Zero-day vulnerability in WinRAR: how it is exploited and how to protect yourself

On August 11, 2025, ESET researchers made public the discovery of a zero-day vulnerability in WinRAR that was being actively exploited. This flaw allows attackers to execute malicious code by decompressing specially crafted files.

What do we know about CVE-2025-8088?

• Discovery and exploitation: On July 18, 2025, an exploit was detected that took advantage of a path traversal flaw in WinRAR. Attackers would hide malicious files inside RAR archives and deploy them when the victim extracted them.
• Responsible: The Russian-linked RomCom group used this vulnerability in campaigns targeting financial, manufacturing, defense and logistics sectors.
• Official recognition: the vulnerability is registered as CVE-2025-8088; WinRAR released a corrected version (7.13) on July 30.
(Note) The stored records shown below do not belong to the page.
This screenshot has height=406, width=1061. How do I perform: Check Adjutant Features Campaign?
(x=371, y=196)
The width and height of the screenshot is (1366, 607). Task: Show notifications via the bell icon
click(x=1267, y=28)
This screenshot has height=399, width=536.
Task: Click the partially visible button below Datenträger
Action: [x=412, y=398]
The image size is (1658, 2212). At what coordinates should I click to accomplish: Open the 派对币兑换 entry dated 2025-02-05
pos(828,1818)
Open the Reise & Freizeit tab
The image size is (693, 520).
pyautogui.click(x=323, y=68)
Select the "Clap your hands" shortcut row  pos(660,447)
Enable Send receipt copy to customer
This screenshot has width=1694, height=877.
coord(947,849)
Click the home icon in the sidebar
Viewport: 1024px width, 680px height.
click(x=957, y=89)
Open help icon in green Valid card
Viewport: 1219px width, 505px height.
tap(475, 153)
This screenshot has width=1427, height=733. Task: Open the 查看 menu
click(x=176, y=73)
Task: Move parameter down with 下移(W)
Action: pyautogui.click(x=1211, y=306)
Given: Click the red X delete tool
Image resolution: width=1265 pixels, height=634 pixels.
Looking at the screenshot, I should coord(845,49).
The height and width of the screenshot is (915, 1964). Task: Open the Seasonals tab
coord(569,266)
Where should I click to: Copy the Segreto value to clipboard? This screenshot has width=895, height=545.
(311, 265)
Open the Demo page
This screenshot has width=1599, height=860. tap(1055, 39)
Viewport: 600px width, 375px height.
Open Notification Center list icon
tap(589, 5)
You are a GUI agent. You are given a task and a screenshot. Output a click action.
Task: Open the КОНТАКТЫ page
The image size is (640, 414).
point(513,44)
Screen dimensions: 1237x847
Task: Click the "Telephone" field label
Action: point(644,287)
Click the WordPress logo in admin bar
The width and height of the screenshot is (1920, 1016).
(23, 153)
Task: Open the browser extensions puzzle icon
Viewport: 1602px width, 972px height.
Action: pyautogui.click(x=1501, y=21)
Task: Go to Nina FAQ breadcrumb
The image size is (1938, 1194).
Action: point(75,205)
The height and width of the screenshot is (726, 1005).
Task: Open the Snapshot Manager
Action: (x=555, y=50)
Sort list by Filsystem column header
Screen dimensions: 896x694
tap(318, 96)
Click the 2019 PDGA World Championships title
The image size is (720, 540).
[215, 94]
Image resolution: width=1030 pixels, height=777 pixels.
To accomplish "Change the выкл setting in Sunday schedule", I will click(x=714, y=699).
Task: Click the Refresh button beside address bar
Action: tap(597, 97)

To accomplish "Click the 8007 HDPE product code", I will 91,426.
Recommendations for users and companies

1. Update WinRAR: install version 7.13 or higher; older versions (including command-line utilities and UnRAR.dll) are vulnerable.
2. Check compressed files: Avoid extracting RAR files from unknown senders; scan the files with an updated antivirus.
3. Enforce email policies: Set up filters to block suspicious attachments and train employees to recognize potentially dangerous files.
4. Monitor critical systems: If you have used vulnerable versions, check systems for backdoors associated with SnipBot, RustyClaw, or the Mythic agent.

Conclusion

The CVE-2025-8088 vulnerability demonstrates that even popular tools like WinRAR can become an attack vector. Keeping software up to date and following good digital hygiene practices are key to minimizing risk.